Though part of GI’s value comes from guarantees, such as fertiliser- and pesticide-free growing methods and fair wages that appeal to the socially and environmentally conscious Western consumer, its most important role for the Kampot pepper brand is to separate imitations from the real thing.

Brun says that only 20 tonnes of genuine Kampot pepper are grown every year, equivalent to just a fraction of the pepper on foreign shelves that now uses the “Kampot” name.

“If you look at France, you will see a lot of counterfeit [Kampot pepper] on the market,” says Brun. “Of all the pepper sold in Europe under the name, a tiny amount is real Kampot pepper.”

But these varieties are also likely to prosper. GI status for the genuine article looks set to boost demand for non-accredited pepper grown in and around Kampot, said Stephane Bourcier, who runs the Senteurs D’Angkor workshop in Siem Reap, a processor of Kampot pepper since 1998.

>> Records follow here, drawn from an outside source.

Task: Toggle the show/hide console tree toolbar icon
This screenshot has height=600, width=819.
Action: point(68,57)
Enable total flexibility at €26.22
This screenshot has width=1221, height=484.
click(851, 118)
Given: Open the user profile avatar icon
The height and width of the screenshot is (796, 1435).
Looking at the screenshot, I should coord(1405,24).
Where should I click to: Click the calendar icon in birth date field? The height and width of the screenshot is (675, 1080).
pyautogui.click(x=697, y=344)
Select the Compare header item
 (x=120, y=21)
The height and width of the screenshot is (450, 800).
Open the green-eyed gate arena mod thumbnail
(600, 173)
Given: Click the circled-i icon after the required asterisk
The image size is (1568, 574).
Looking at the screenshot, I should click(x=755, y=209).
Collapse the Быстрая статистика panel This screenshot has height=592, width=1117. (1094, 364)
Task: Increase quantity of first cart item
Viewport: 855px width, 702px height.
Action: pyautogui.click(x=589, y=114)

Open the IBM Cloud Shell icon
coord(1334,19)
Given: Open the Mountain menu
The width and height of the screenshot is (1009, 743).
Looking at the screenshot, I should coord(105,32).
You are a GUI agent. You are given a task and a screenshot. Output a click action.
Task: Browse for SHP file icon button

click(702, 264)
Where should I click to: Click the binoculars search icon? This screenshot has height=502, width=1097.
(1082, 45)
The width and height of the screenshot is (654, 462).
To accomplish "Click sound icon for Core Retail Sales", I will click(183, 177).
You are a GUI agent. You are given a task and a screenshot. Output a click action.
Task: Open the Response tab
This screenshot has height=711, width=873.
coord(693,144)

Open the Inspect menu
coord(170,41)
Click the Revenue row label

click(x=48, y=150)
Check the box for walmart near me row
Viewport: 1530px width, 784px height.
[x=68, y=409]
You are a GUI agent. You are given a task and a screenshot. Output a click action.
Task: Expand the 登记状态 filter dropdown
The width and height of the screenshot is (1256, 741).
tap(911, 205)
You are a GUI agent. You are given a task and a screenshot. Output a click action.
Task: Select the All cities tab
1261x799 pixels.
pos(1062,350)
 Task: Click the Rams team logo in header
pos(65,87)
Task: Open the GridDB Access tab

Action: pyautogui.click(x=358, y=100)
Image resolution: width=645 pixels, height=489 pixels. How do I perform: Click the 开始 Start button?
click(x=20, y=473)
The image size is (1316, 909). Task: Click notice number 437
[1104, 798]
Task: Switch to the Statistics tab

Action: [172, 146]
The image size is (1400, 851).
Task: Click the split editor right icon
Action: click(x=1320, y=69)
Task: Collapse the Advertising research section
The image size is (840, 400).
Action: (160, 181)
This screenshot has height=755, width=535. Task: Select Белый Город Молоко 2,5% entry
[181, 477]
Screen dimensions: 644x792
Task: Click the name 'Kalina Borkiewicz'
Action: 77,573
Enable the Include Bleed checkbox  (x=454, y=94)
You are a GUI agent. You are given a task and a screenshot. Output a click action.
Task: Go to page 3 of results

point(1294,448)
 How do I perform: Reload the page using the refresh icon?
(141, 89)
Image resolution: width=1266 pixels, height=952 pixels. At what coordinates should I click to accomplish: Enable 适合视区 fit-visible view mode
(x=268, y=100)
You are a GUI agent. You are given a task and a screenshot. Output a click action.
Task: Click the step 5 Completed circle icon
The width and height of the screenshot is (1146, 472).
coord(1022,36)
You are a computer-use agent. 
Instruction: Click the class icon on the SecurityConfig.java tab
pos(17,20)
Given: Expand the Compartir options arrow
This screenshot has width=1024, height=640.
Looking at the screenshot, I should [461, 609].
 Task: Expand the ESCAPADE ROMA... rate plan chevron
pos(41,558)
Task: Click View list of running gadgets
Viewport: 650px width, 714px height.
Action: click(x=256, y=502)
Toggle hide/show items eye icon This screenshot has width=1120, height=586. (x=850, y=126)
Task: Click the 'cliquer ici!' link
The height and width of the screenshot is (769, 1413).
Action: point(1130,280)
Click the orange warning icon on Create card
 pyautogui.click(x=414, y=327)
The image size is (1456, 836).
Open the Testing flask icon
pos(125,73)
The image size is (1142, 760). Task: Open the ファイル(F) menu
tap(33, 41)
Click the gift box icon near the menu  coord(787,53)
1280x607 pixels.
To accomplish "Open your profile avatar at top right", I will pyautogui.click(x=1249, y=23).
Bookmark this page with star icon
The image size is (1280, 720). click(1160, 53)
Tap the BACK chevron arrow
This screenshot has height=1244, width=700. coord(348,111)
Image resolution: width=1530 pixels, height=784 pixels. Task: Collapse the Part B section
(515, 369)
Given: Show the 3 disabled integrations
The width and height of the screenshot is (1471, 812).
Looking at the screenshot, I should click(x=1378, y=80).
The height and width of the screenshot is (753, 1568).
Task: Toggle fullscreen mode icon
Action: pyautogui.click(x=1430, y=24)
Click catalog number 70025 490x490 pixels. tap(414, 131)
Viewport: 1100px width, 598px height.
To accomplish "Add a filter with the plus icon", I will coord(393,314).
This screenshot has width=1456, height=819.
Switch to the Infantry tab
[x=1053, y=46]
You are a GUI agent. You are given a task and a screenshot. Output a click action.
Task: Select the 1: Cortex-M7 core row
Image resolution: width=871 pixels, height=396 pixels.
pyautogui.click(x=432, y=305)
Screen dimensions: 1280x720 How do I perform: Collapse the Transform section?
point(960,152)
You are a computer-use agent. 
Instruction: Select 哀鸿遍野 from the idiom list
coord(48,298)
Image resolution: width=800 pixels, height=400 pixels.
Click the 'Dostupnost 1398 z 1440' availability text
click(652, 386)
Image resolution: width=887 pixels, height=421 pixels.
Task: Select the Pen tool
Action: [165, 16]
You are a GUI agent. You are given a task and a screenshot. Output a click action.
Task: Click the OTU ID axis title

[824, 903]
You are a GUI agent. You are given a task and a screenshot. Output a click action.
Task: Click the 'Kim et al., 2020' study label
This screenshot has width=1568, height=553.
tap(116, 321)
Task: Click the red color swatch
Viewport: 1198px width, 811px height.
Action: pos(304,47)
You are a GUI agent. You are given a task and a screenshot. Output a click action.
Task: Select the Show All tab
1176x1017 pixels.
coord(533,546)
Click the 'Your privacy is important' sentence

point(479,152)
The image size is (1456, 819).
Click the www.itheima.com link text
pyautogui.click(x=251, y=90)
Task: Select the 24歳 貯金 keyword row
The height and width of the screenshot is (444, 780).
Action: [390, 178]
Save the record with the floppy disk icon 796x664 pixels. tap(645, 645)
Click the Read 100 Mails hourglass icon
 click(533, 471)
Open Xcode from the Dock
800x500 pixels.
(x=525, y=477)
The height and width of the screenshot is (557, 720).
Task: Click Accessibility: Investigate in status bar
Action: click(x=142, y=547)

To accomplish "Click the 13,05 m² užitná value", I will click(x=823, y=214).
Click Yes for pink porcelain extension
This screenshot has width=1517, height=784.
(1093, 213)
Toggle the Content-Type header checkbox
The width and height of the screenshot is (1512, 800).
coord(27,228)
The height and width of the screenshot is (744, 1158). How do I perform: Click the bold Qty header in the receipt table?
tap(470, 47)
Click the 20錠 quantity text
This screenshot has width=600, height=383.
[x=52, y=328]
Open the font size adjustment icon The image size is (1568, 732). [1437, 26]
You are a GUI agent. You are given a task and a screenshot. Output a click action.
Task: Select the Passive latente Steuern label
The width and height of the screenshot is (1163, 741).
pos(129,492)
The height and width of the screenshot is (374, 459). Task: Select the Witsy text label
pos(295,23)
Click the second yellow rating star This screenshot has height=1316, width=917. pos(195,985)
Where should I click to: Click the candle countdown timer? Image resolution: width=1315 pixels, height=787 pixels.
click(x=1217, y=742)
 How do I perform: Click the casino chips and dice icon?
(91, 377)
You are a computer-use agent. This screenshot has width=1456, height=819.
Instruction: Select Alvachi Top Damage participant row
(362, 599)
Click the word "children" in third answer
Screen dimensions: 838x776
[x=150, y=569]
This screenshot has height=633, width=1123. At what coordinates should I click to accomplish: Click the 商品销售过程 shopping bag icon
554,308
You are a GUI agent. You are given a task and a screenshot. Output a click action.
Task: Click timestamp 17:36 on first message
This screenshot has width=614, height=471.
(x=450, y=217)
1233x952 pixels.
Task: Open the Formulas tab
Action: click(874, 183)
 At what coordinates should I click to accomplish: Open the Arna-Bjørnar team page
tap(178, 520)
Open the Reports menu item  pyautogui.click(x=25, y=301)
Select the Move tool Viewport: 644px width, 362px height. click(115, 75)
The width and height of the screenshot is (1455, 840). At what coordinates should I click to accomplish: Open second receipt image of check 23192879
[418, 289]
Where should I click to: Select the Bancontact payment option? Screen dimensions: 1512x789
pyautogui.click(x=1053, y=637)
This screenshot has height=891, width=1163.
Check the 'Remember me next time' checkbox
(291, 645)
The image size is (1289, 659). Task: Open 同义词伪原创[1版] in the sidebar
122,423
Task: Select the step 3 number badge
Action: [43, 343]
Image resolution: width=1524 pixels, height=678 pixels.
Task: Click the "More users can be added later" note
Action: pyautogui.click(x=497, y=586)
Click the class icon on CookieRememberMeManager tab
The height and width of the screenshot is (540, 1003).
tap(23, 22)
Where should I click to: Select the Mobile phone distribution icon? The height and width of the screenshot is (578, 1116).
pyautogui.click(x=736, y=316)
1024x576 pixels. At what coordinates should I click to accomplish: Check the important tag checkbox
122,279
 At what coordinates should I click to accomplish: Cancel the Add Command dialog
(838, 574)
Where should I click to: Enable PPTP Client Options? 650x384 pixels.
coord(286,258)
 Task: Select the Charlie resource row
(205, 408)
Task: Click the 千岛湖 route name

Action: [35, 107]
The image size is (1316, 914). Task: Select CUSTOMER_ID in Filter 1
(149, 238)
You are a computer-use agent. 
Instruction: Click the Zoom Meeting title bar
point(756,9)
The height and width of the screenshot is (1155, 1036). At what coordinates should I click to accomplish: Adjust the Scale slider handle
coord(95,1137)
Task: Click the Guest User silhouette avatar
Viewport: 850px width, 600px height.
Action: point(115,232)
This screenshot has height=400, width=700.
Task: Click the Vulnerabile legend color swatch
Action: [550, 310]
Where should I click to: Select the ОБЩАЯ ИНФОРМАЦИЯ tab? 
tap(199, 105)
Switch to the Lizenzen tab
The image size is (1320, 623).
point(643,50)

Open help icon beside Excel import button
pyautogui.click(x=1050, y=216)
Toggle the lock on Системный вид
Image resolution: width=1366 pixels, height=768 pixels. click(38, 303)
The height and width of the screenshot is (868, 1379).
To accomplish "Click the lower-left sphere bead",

“[But] I will have much less benefit at first because I will have to buy from the association, whose pepper will now be more expensive to grow,” he said.

Bourcier said that although GI supporters such as himself will be “easy to control”, he has no doubt that many will take advantage of a less-than-discerning marketplace.

Until the GI mark is effectively enforced and production begins to approach potential demand, promoters of Kampot pepper hope that recognition by a handful of elite chefs and food vendors around the globe will safeguard the brand’s core asset: exceptional quality.

In France, renowned restaurateur Olivier Roellinger has championed Kampot pepper, selling Cambodia’s black gold on his Web site.

And in New York Michael Laskionis has created a Kampot black pepper ice cream at Le Bernadin, a restaurant accredited with three Michelin stars, as featured in the promotional material for the GI launch.

In the introduction, Rick Stein of the well-known Seafood Restaurant in Padstow, England, pays tribute to Cambodia’s best-known culinary export. “I can certainly understand how the Kampot pepper, once rated the best in the world by French chefs, will [begin] the renaissance of those lovely pepper farms,” he writes.